JURNALSUKABUMI.COM – Jajaran Polsek Sukalarang terpaksa menindak dua kendaraan mobil pickup pengangkut tiga ekor sapi yang hendak memasuki wilayah sukabumi. Petugas mengimbau agar kendaraan tersebut, putar balik, pada Senin (23/5/2022).
Hal itu tengah rutin dilakukan dalam beberapa waktu terakhir, guna mencegah penyebaran virus penyakit mulut dan kuku (PMK) pada hewan ternak yang marak terjadi belakang ini.
Kapolsek Sukalarang AKP Asep Jenal abidin menuturkan, tiga ekor sapi tersebut rupanya hendak dikirim ke Kecamatan Lembursitu, Kota Sukabumi pada malam hari sekitar pukul 23.00 WIB. Sapi-sapi tersebut, diduga sengaja dikirim malam hari, demi menghindari pemeriksaan petugas di pos pengamanan yang berpusat di perbatasan Sukabumi-Cianjur.
“Saat itu petugas memberhentikan dua kendaraan R4 jenis pickup melintas di Pospam Sukalarang dengan membawa tiga ekor sapi jantan dari Peternakan Jonggol Kabupaten Bogor. Kemudian dilakukan pemeriksaan,” ujar Asep.
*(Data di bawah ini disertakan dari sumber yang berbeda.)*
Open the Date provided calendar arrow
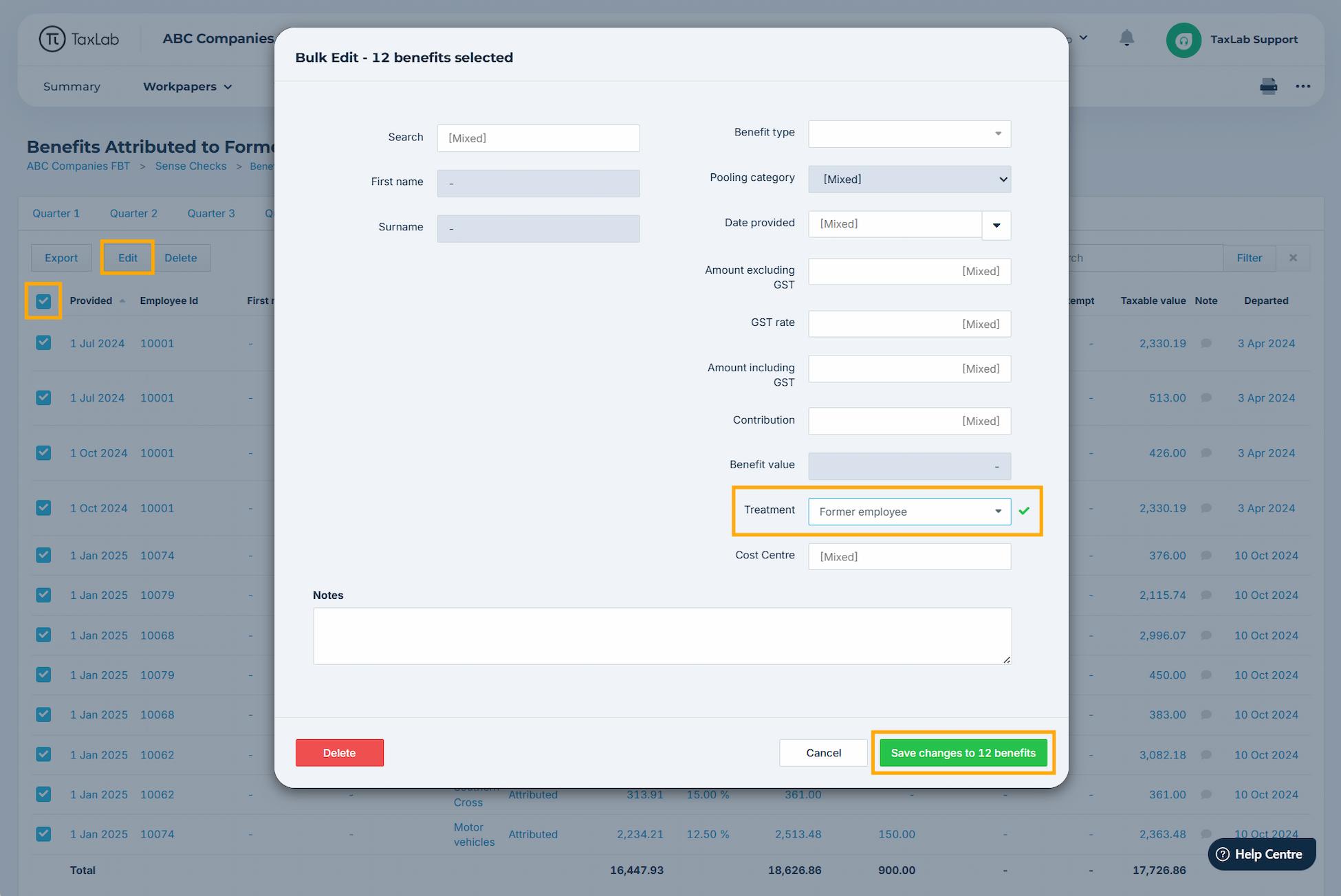The height and width of the screenshot is (896, 1341). [x=996, y=226]
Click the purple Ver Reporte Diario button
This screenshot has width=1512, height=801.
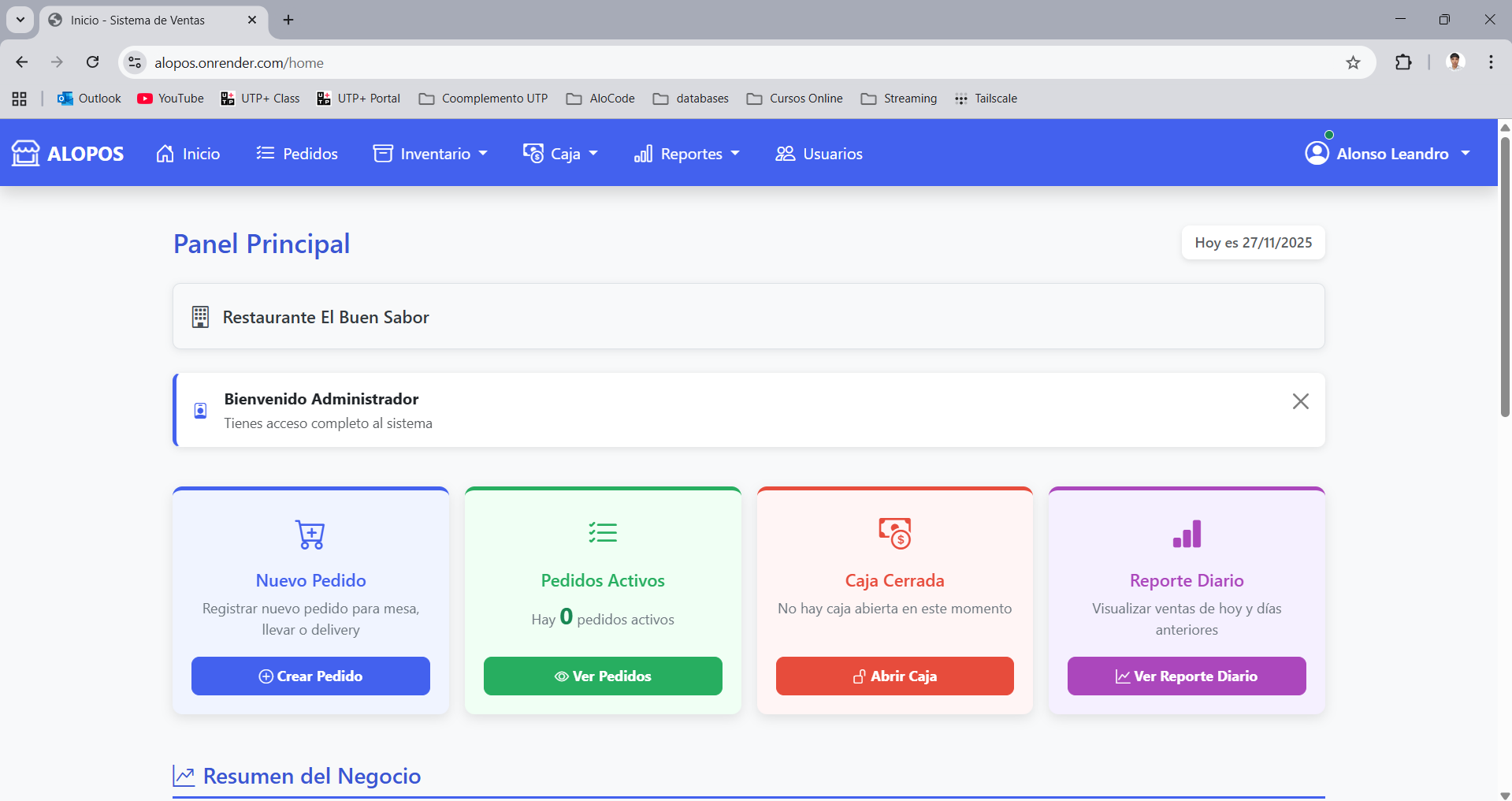(x=1187, y=676)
Menurutnya, dalam pengiriman tiga ekor sapi tersebut, sopir sengaja melajukan kendaraannya melalui jalan Puncak agar bisa terhindar dari pengecekan dan pemeriksaan oleh petugas. Adapun saat dilakukan pemeriksaan, memang tidak terdapat gejala adanya virus PMK. Namun hewan yang mereka bawa tidak dilengkapi Surat Keterangan Kesehatan Hewan (SKKH).
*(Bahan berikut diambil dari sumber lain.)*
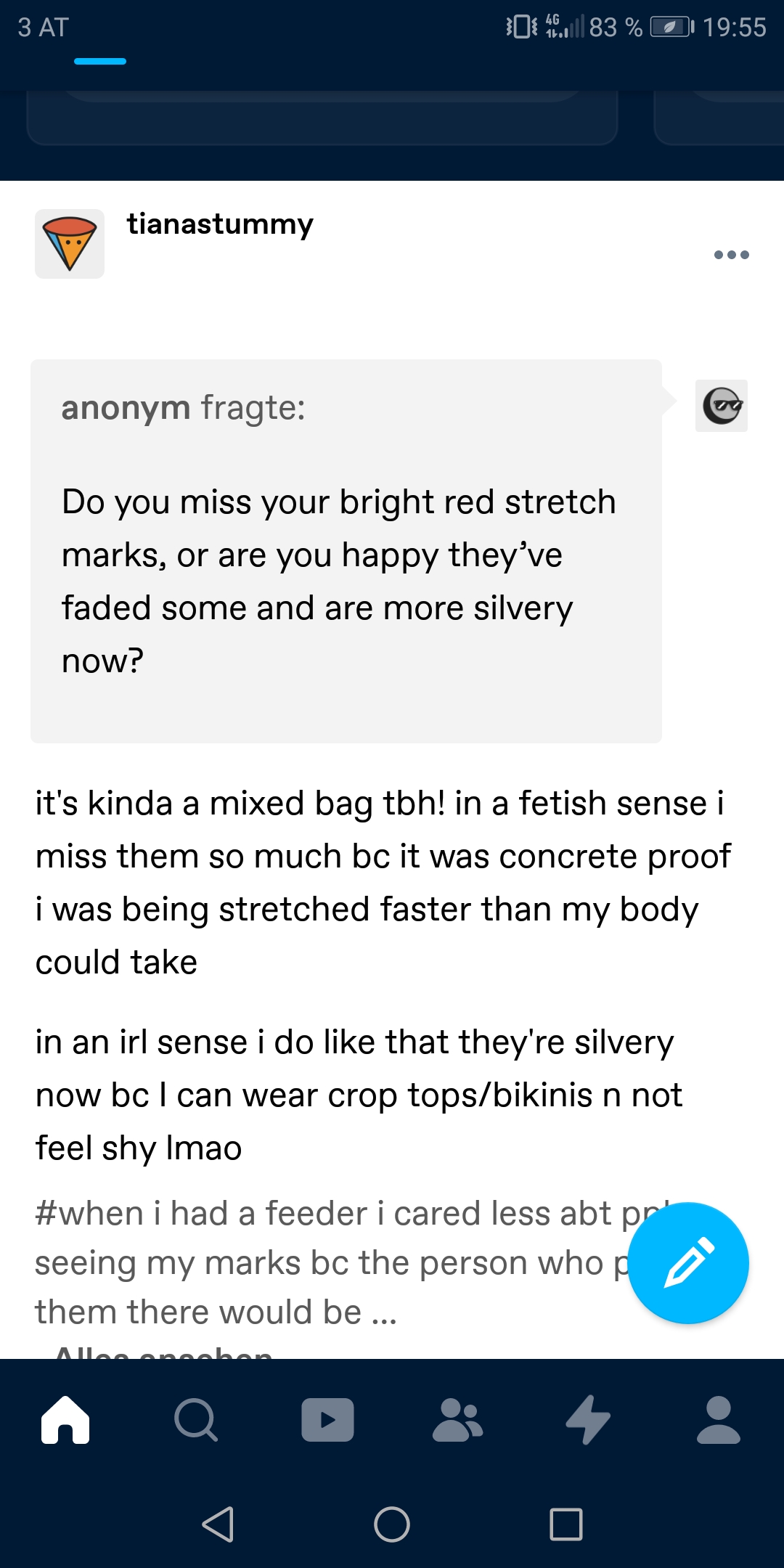Open the Communities people tab
This screenshot has width=784, height=1568.
(x=457, y=1419)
“Diduga sopir ini sengaja mengirimkan tiga ekor sapi saat malam hari. Mungkin sopir mengira apabila pada malam hari tidak ada pengecekan dan pemeriksaan,” terang dia.
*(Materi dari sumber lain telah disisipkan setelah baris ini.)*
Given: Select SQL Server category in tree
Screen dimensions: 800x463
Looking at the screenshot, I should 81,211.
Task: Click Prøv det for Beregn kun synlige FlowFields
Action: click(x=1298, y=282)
“Selanjutnya kendaraan pick up beserta tiga ekor sapi tersebut diputar balikan atau dikembalikan ke tempat asal peternakannya, karena tidak dilengkapi dengan SKKH dari Dinas Peternakan,” sambung dia.
Sebelumnya, terdapat satu ekor sapi berjenis Limosin yang juga tertahan pengirimnya karena tidak dilengkapi SKKH. Pemeriksaan tersebut dilakukan oleh Kepolisian bersama Dinas Peternakan dan Perikanan (Disnakan) pada dua hari yang lalu (22/5/2022). Pengiriman seekor sapi yang bisa dihargai ratusan juta tersebut berasal dari Cianjur, dan hendak dikirim ke Kota Sukabumi.
“Karena tidak dilengkapi dengan SKKH, sapi tersebut diamankan di Pospam Sukalarang untuk dilakukan pengecekan kesehatan oleh dinas terkait. Selanjutnya kendaraan pick up itu di putar balik ke tempat pengiriman semula ke Kabupaten Cianjur,” pungkasnya.